▶ DATA:
........

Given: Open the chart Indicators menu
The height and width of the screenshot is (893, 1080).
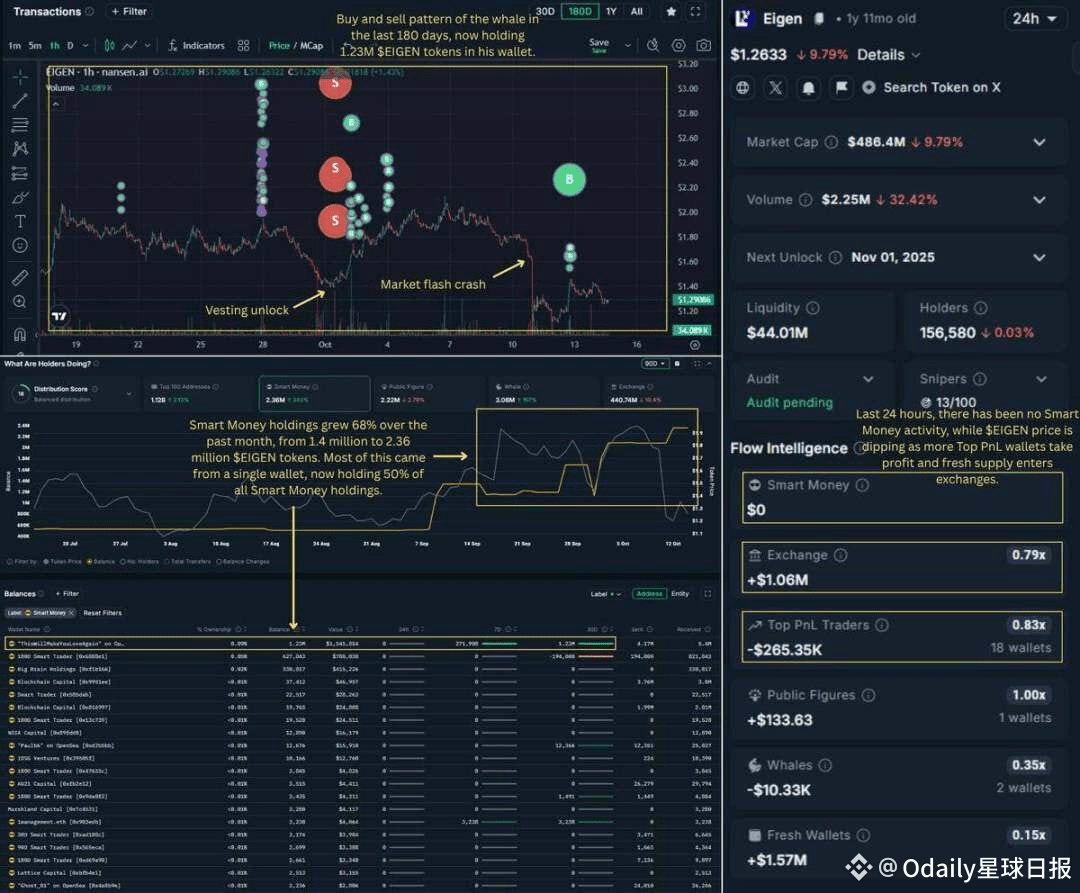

........

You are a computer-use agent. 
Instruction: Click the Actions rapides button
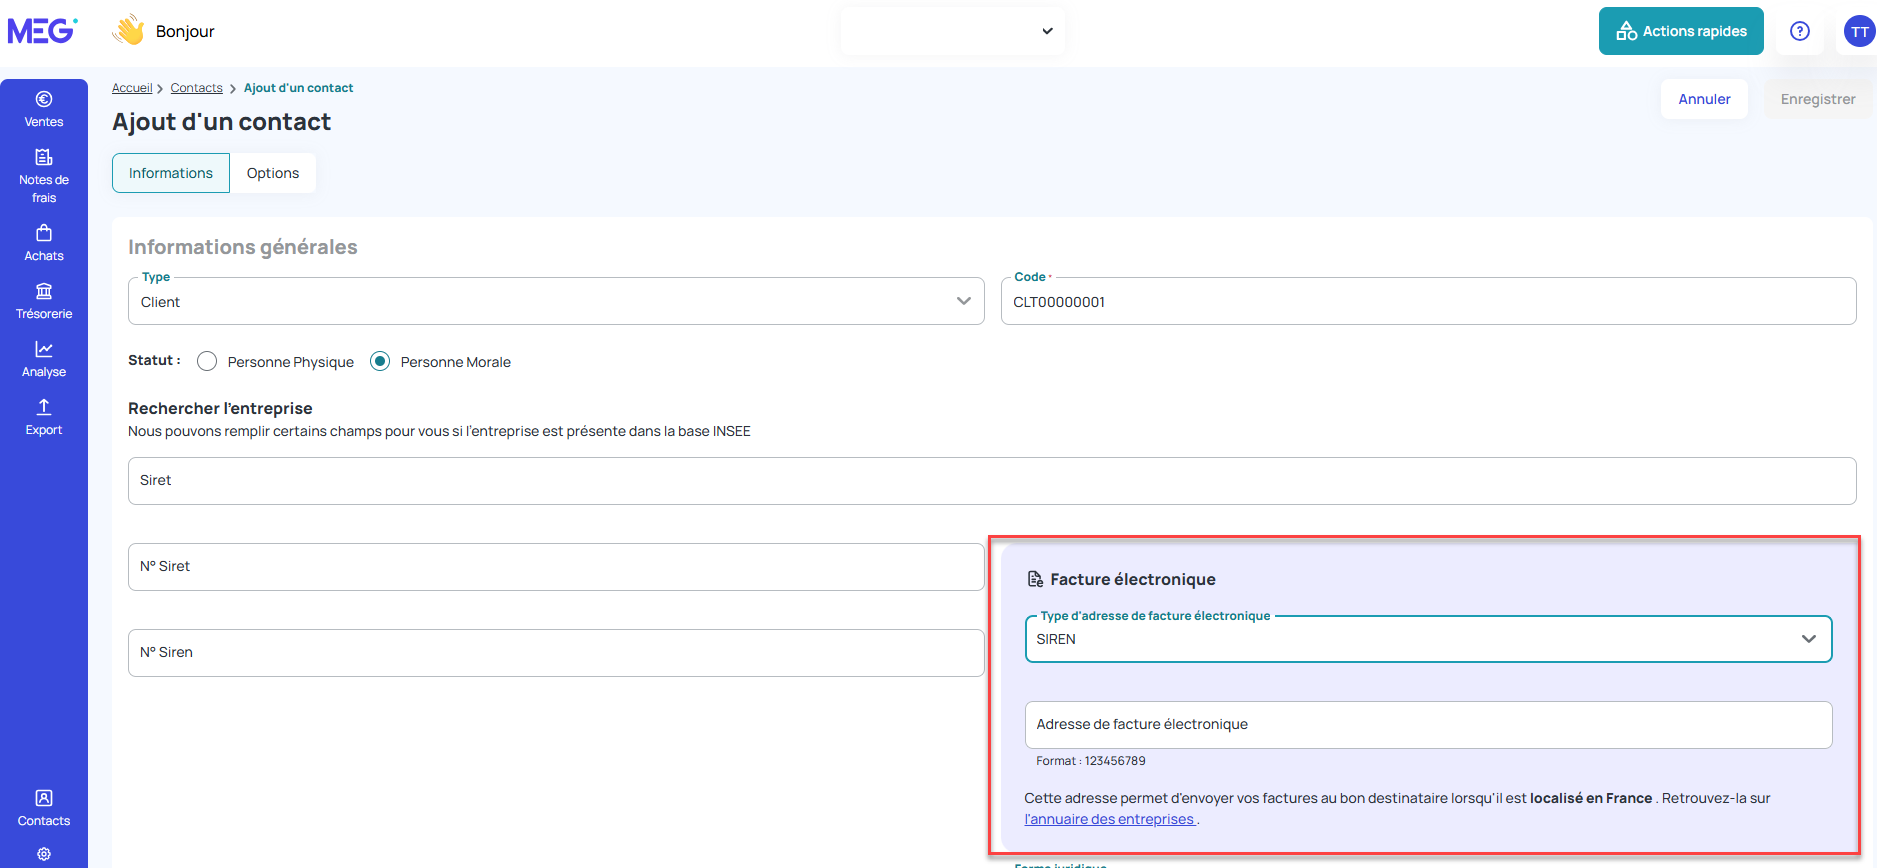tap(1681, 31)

........

▶ WHAT IS REQUIRED: Render the material between the line holding "You are a computer-use agent." and the line holding "tap(1681, 31)", inclusive, as a JSON list of strings with one string per line, blank lines omitted. Leave the pictures out.

▶ EXERCISE OUTPUT:
[
  "You are a computer-use agent. ",
  "Instruction: Click the Actions rapides button",
  "tap(1681, 31)"
]